Privacy films for office settings are another increasingly popular choice, Yard says. “This is used indoors, and it’s in a lot of conference rooms or office fronts that include glass windows. Instead of putting blinds or shades on that front window, privacy film will be installed to provide some opacity so interior occupants enjoy natural light, without allowing outsiders to see in.”
Attention-getting looks can be achieved with some of the newer window films, Roba says. An example? By screen printing on Avery SF 100 Ultra Clear, one shop created custom gem tone colors like rich rubies, emeralds, and sapphires to decorate the window of an upscale clothing store.
Another look is that of etched glass. “One of our most successful campaigns was the use of an etched glass film on 7-Eleven storefronts,” Roba says, referring to Avery 900 Supercast Window Film Etchmark.
“It was the store brand promotion, to create a privacy screen to cover the backs of magazine racks [positioned in the front of the store with their backs toward the parking lot]. It was both a functional and decorative application.”
Privacy is often sought by business and professional offices, such as dentists’ offices, he adds.

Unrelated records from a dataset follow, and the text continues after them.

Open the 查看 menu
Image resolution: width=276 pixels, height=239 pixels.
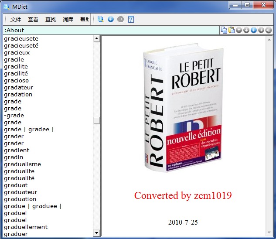pyautogui.click(x=33, y=20)
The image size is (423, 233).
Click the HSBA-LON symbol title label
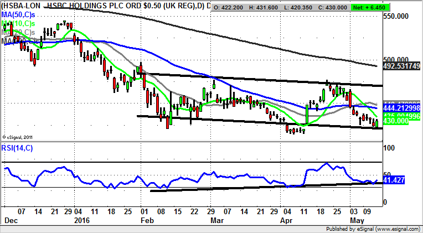(x=20, y=6)
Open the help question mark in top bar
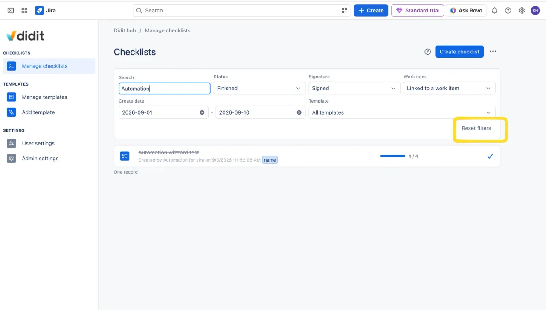 [x=508, y=10]
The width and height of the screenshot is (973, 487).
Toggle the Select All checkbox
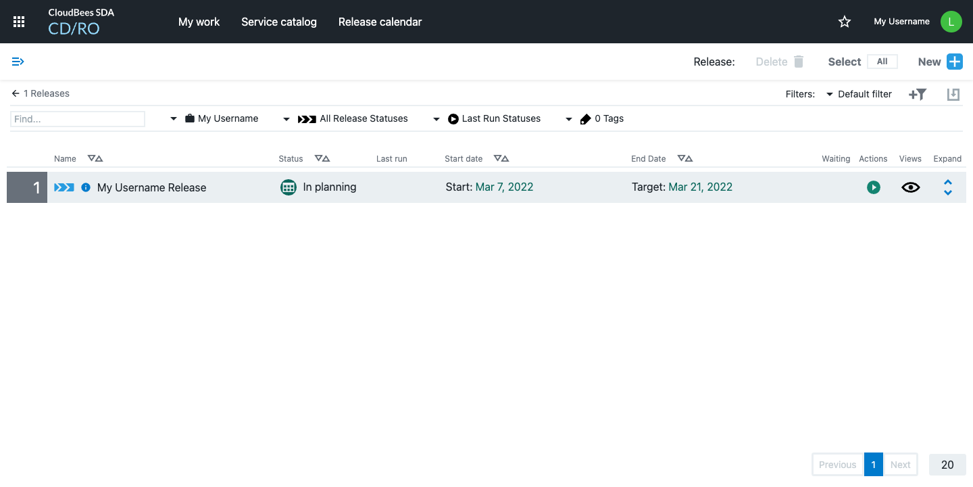click(x=882, y=61)
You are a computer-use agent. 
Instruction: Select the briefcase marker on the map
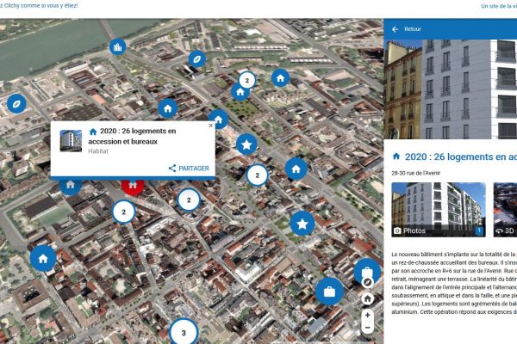(x=329, y=292)
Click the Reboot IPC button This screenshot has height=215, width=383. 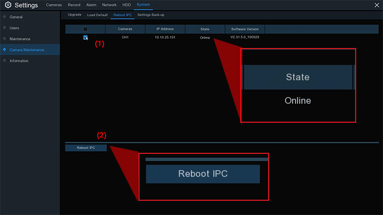(86, 148)
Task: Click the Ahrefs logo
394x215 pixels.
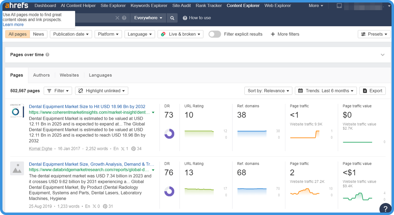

One of Avery Dennison’s customers printed on opaque vinyl as well as perforated window film. The opaque vinyl created privacy, while the window film allowed for safety and security in the doorway.

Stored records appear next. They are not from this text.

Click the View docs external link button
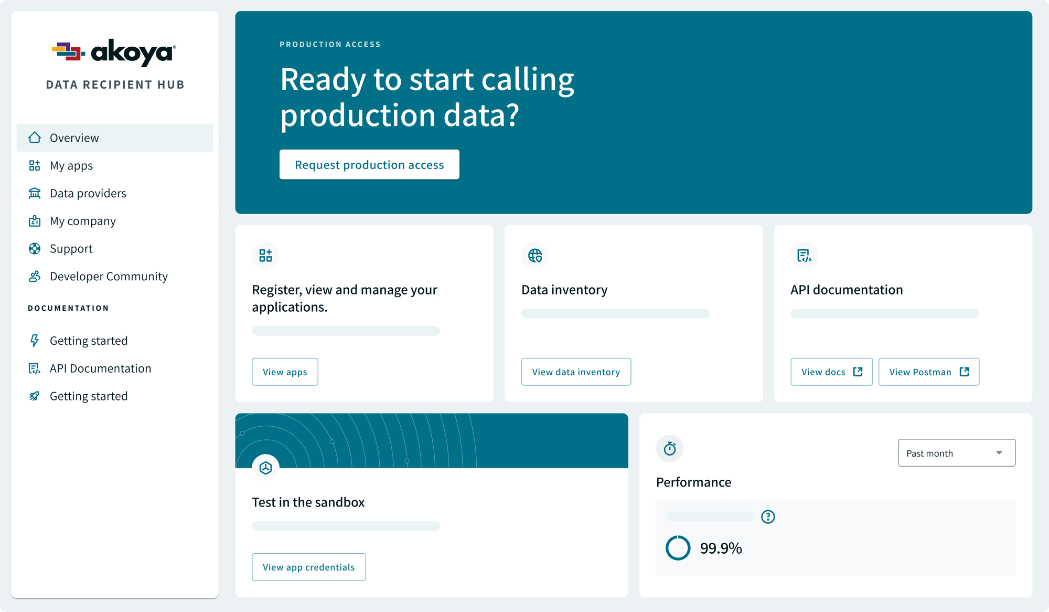The image size is (1049, 612). (x=831, y=372)
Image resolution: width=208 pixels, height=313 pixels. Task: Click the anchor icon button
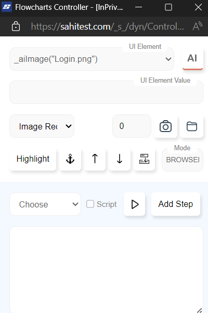click(70, 159)
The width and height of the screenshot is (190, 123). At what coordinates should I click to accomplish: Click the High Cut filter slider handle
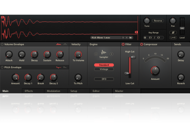coord(133,57)
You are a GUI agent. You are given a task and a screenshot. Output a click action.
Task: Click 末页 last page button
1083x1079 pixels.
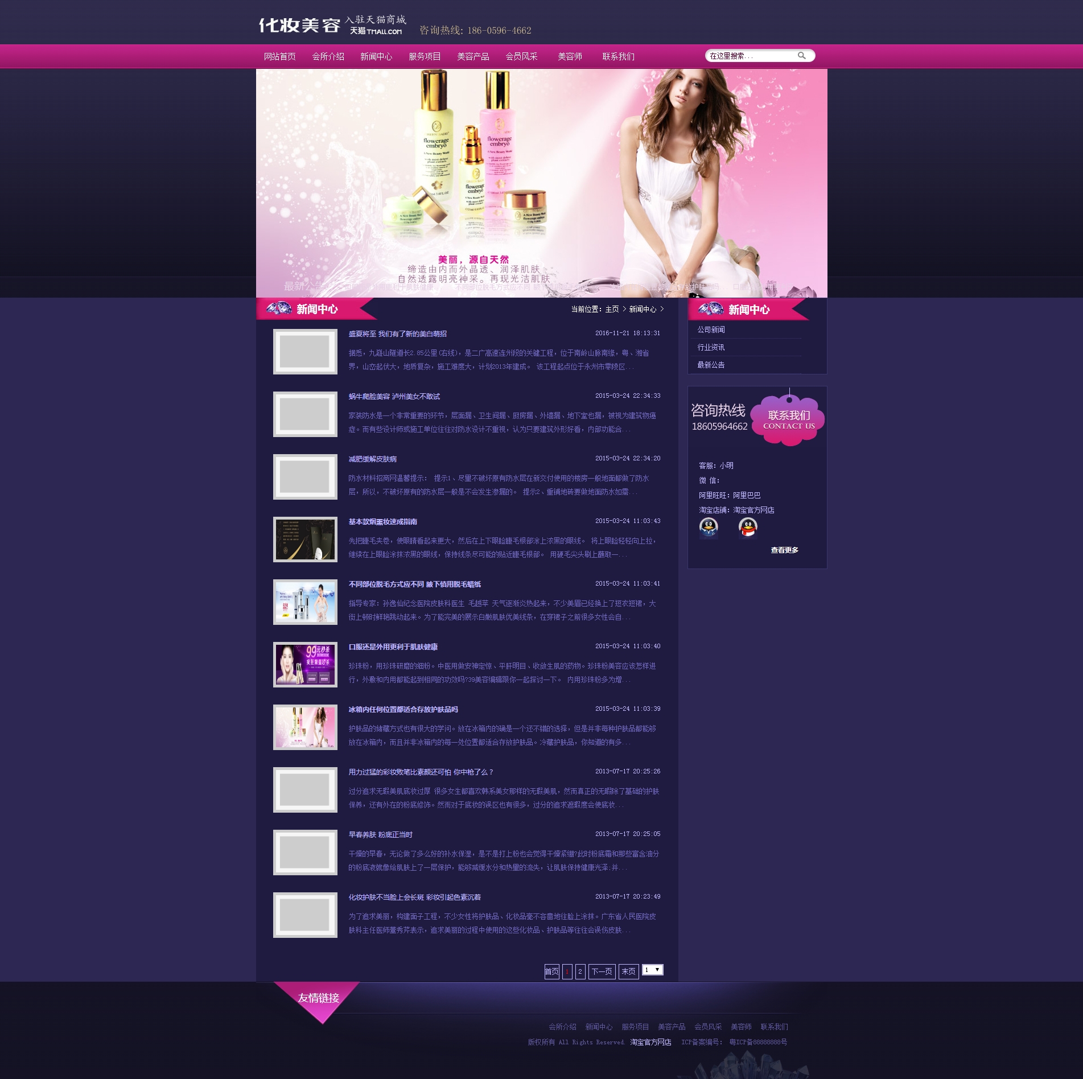point(628,971)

MPI digitally printed calendered film was used to achieve privacy, while MPI perforated window film was used for safety on the doors.
Durabilty and special effects are two benefits of a new 3M Commercial Graphics product, an optically clear cast film called 3M Scotchcal Clear View Graphic Film IJ8150. “When you apply it to the surface, you’re not going to end up with any hazing, and you will have an optically clear image on a long-term durable material,” Johnson says. “If you have the ability to print white ink, you have more flexibility to create special effects, like one-way vision, with one film.” These days, everything is being wrapped, and this particular film would go over the windows of wrapped buildings, Johnson says. “Because it’s cast, it would be very long lasting,” she adds. “This one has an expected service life of seven years, and might be used in branding or for architectural looks.”
Another film from 3M Commercial Graphics is not termed optimally clear, but is clear enough for promotional purposes, she says. That film is the 3M Changeable Window Graphic Film IJ61. The difference between this and the above film is that this one is designed for short-term window applications of about one year, and those in which users are more conscious of their budgets.
“These appear on stores, quick-serve restaurants, cafes, anywhere a short-term sale needs promotion,” she says.
Clear Focus has also been used to generate stunning results. Sonoma, CA-based Zipper Gifts owner Steven Saden contacted FASTSIGNS in San Rafael to help him and his partner Elizabeth Cashour dress up the facade of their wine country gift store. “Ryan Powell at FASTSIGNS showed Steven the Clear Focus window film display in his shop,” Bellah relates. “Steven knew immediately it was exactly what he wanted for his store.”